Yes. Cognitive behavioral therapy for insomnia (CBT-I) is the first-line treatment for chronic insomnia and does not suppress GH secretion. SSRIs and SNRIs are first-line for anxiety disorders without pharmacodynamic interaction with the GH axis. Buspirone is a non-benzodiazepine anxiolytic that does not significantly disrupt sleep architecture. Discuss switching with your prescriber.

References

  1. Egrifta SV (tesamorelin) Prescribing Information. Theratechnologies Inc. FDA. 2019.
  2. Falutz J, et al. Metabolic effects of a growth hormone-releasing factor in patients with HIV. N Engl J Med. 2007;357(23):2349-2360.

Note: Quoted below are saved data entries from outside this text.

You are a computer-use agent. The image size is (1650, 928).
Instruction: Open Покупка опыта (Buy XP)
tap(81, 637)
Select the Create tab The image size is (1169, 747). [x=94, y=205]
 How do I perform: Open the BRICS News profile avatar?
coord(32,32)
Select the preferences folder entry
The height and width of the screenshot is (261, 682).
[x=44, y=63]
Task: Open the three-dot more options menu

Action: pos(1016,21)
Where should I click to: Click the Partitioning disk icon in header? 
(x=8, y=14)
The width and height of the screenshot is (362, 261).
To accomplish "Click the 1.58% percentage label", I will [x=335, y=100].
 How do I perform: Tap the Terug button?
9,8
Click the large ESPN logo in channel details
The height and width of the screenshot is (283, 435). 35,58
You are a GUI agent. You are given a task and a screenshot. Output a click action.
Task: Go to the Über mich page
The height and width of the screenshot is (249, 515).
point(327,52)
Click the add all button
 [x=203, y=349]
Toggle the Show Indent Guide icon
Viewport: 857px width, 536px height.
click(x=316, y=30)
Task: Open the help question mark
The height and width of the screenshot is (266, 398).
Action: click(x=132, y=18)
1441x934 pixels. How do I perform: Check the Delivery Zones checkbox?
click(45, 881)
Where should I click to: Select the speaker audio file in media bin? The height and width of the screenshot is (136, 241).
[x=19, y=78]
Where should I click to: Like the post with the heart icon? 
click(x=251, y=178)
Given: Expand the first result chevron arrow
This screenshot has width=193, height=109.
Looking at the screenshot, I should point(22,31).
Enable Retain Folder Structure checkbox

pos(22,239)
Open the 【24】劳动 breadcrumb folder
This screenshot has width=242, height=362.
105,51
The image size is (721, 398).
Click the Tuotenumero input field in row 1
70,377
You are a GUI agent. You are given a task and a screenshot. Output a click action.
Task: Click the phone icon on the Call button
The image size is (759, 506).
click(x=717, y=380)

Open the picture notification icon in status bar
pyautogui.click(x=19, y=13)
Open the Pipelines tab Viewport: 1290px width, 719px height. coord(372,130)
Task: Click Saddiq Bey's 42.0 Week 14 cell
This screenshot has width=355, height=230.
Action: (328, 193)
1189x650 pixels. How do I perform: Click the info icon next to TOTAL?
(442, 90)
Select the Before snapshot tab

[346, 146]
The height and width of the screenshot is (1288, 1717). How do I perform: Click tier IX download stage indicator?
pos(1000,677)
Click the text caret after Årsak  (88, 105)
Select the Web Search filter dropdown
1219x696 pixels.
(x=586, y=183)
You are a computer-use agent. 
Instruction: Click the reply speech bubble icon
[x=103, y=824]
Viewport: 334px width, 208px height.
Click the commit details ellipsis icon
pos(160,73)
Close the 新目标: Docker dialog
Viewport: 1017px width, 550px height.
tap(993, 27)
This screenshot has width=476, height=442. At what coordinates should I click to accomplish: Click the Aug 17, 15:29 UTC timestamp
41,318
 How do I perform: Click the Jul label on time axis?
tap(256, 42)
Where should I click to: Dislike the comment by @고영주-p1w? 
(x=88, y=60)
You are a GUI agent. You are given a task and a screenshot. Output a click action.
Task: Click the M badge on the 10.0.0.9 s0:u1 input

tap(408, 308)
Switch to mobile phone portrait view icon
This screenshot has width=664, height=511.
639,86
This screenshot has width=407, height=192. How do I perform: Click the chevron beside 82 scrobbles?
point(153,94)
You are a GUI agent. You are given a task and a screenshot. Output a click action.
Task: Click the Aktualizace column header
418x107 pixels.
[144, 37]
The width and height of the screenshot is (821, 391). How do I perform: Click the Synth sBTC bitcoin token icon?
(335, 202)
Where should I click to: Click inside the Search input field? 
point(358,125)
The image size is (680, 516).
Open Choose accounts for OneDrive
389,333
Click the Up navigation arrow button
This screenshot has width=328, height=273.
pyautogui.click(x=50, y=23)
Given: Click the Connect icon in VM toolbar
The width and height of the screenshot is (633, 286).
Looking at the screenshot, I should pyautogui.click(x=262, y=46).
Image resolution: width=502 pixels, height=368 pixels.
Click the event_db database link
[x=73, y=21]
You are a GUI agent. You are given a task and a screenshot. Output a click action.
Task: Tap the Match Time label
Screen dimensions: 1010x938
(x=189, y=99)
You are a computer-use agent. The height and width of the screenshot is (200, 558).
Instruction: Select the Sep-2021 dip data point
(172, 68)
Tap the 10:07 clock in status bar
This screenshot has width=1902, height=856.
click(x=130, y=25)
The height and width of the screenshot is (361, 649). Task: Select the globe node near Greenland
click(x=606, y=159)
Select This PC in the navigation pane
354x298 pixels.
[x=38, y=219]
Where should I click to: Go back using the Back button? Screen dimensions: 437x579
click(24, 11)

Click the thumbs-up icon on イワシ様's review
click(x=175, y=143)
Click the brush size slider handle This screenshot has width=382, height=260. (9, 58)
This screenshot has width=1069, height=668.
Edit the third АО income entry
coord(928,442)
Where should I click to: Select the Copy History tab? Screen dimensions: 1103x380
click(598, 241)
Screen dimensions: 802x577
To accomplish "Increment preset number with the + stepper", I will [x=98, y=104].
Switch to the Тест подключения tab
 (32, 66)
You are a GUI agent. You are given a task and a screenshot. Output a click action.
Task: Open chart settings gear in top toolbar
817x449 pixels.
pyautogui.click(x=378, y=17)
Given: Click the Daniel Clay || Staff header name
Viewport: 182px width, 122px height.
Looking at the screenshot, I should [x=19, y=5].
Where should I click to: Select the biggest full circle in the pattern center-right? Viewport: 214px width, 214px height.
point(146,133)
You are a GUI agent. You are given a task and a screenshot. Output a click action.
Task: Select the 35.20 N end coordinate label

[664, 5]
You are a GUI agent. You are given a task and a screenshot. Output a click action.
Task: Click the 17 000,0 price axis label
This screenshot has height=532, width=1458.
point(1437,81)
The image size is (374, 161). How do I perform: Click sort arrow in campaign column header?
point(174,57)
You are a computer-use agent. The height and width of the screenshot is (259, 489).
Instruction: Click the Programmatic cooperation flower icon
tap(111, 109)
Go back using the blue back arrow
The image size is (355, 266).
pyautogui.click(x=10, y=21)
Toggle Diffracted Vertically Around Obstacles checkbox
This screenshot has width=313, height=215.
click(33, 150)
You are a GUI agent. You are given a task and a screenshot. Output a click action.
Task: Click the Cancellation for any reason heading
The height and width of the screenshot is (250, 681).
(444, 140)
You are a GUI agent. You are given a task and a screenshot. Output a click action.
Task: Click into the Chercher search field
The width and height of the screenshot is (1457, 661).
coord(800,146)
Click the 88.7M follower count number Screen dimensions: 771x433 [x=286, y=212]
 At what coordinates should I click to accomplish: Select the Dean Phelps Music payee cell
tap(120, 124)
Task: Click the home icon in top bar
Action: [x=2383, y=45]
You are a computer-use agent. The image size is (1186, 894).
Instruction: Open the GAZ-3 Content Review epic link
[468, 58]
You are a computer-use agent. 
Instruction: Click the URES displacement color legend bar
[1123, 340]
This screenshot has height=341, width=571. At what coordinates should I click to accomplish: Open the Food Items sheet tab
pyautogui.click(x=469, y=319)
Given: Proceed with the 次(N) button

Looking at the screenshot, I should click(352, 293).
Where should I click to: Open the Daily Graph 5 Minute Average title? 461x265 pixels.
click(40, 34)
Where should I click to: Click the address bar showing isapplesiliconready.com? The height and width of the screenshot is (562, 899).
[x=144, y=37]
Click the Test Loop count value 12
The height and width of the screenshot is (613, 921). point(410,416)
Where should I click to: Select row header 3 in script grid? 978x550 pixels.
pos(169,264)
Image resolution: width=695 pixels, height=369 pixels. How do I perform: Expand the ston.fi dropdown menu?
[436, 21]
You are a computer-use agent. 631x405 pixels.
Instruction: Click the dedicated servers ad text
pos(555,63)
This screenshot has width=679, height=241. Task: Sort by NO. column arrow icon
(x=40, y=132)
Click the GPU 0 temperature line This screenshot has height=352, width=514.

  3. Falutz J, et al. Effects of tesamorelin (TH9507), a growth hormone-releasing factor analog, in HIV-infected patients with excess abdominal fat. AIDS. 2010;24(10):1609-1618.
  4. Mbo A, et al. Sex-specific patterns of lipodystrophy in women living with HIV on antiretroviral therapy. J Int AIDS Soc. 2020;23(2):e25447.
  5. Ho KK. Consensus guidelines for the diagnosis and treatment of adults with GH deficiency II. Eur J Endocrinol. 2007;157(6):695-700.
  6. Johannsson G, et al. Oral estradiol administration attenuates the GH response to GHRH in postmenopausal women. J Clin Endocrinol Metab. 1999;84(4):1348-1352.
  7. Vu T, et al. Benzodiazepine prescribing in women: a population-based analysis. Psychiatr Serv. 2015;66(6):644-650.
  8. Steiger A, et al. Influence of benzodiazepines on sleep and sleep-related growth hormone secretion. Sleep. 1994;17(3):269-275.
  9. Dunaif A, et al. Evidence for distinctive and intrinsic defects in insulin action in polycystic ovary syndrome. Fertil Steril. 1995;63(6):1297-1305.
  10. The Menopause Society. The 2023 Menopause Society Position Statement on Hormone Therapy. Menopause. 2023.
  11. WHO. Global HIV Report 2023. World Health Organization. 2023.
  12. Winquist B, et al. Benzodiazepine use in pregnancy and risk of major congenital malformations or spontaneous abortion: systematic review and meta-analysis. BMJ. 2019;365:l2136.
  13. National Institutes of Health. LactMed: Drugs and Lactation Database. U.S. National Library of Medicine.
  14. American Geriatrics Society 2019 Beers Criteria Update Expert Panel. American Geriatrics Society 2019 Updated AGS Beers Criteria. J Am Geriatr Soc. 2019;67(4):674-694.